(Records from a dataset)
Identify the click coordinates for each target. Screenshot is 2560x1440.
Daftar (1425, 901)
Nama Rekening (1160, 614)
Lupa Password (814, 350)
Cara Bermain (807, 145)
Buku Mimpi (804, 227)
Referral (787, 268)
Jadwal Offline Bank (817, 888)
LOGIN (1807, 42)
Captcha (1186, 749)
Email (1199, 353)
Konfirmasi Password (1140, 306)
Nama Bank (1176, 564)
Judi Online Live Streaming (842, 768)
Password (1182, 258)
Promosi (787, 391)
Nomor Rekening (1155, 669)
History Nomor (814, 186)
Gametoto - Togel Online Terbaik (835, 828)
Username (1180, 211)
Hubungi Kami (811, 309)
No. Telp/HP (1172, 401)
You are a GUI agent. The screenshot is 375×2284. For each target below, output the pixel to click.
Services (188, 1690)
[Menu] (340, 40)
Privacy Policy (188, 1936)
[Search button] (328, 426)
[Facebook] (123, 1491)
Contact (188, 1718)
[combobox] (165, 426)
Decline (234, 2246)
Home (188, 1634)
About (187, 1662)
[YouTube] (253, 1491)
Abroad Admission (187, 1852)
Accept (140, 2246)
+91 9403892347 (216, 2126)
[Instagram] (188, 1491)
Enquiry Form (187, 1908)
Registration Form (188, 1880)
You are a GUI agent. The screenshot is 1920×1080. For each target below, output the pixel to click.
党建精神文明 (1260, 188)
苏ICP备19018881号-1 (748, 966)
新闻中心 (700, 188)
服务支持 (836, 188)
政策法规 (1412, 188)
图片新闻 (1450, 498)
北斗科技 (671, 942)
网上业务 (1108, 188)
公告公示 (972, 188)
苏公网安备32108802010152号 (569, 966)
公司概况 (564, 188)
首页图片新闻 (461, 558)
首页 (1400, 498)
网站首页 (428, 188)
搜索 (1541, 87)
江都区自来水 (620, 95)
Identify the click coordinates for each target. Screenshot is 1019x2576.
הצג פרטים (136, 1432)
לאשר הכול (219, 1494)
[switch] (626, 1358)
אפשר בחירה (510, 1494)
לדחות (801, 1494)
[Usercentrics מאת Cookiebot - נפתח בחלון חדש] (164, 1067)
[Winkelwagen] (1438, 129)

(THE TASK) Reproduce all of the data. Leave every line unchanged.

(EXERCISE OUTPUT)
Identify the click coordinates for each target. Screenshot is 2560x1440.
Daftar (1425, 901)
Nama Rekening (1160, 614)
Lupa Password (814, 350)
Cara Bermain (807, 145)
Buku Mimpi (804, 227)
Referral (787, 268)
Jadwal Offline Bank (817, 888)
LOGIN (1807, 42)
Captcha (1186, 749)
Email (1199, 353)
Konfirmasi Password (1140, 306)
Nama Bank (1176, 564)
Judi Online Live Streaming (842, 768)
Password (1182, 258)
Promosi (787, 391)
Nomor Rekening (1155, 669)
History Nomor (814, 186)
Gametoto - Togel Online Terbaik (835, 828)
Username (1180, 211)
Hubungi Kami (811, 309)
No. Telp/HP (1172, 401)
You are a GUI agent. The screenshot is 375×2284. For each target below, output the pixel to click.
Services (188, 1690)
[Menu] (340, 40)
Privacy Policy (188, 1936)
[Search button] (328, 426)
[Facebook] (123, 1491)
Contact (188, 1718)
[combobox] (165, 426)
Decline (234, 2246)
Home (188, 1634)
About (187, 1662)
[YouTube] (253, 1491)
Abroad Admission (187, 1852)
Accept (140, 2246)
+91 9403892347 (216, 2126)
[Instagram] (188, 1491)
Enquiry Form (187, 1908)
Registration Form (188, 1880)
You are a GUI agent. The screenshot is 1920×1080. For each target below, output the pixel to click.
党建精神文明 (1260, 188)
苏ICP备19018881号-1 (748, 966)
新闻中心 (700, 188)
服务支持 (836, 188)
政策法规 (1412, 188)
图片新闻 (1450, 498)
北斗科技 (671, 942)
网上业务 (1108, 188)
公告公示 (972, 188)
苏公网安备32108802010152号 (569, 966)
公司概况 (564, 188)
首页图片新闻 (461, 558)
首页 (1400, 498)
网站首页 (428, 188)
搜索 (1541, 87)
江都区自来水 (620, 95)
Identify the click coordinates for each target. Screenshot is 1019x2576.
הצג פרטים (136, 1432)
לאשר הכול (219, 1494)
[switch] (626, 1358)
אפשר בחירה (510, 1494)
לדחות (801, 1494)
[Usercentrics מאת Cookiebot - נפתח בחלון חדש] (164, 1067)
[Winkelwagen] (1438, 129)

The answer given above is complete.